I’m always eager to discuss that book with others who have read it but, as with the Bible, it can’t be read from a purely rational point of view. The same is true for another writer who has been influential shaping my POV, the American Jungian psychologist James Hillman.

From the source you cited:

Iain McGilchrist, The Master and His Emissary: The Divided Brain and the Making of the Western World (Yale University Press, 2010)

“My thesis is that for us as human beings there are two fundamentally opposed realities, two different modes of experience; that each is of ultimate importance in bringing about the recognizably human world; and that their difference is rooted in the bihemispheric structure of the brain. It follows that the hemispheres need to cooperate, but I believe they are in fact involved in a sort of power struggle, and that this explains many aspects of contemporary Western culture.”
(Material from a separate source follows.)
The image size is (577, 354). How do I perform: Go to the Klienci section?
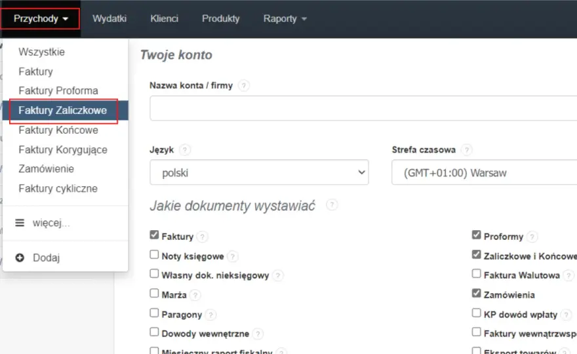(x=164, y=19)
Jonathan Haidt, The Righteous Mind: Why Good People Are Divided by Politics and Religion (Pantheon, 2012)

“Intuitions come first, strategic reasoning second. Moral intuitions arise automatically and almost instantaneously, long before moral reasoning has a chance to get started, and those first intuitions tend to drive our later reasoning. If you think that moral reasoning is something we do to figure out the truth, you’ll be constantly frustrated by how foolish, biased, and illogical people become when they disagree with you…the mind is divided, like a rider on an elephant, and that rider’s job is to serve the elephant. The rider is our conscious reasoning—the stream of words and images of which we are fully aware. The elephant is the other 99 percent of mental processes-the ones that occur outside of awareness but that actually govern most of our behavior.”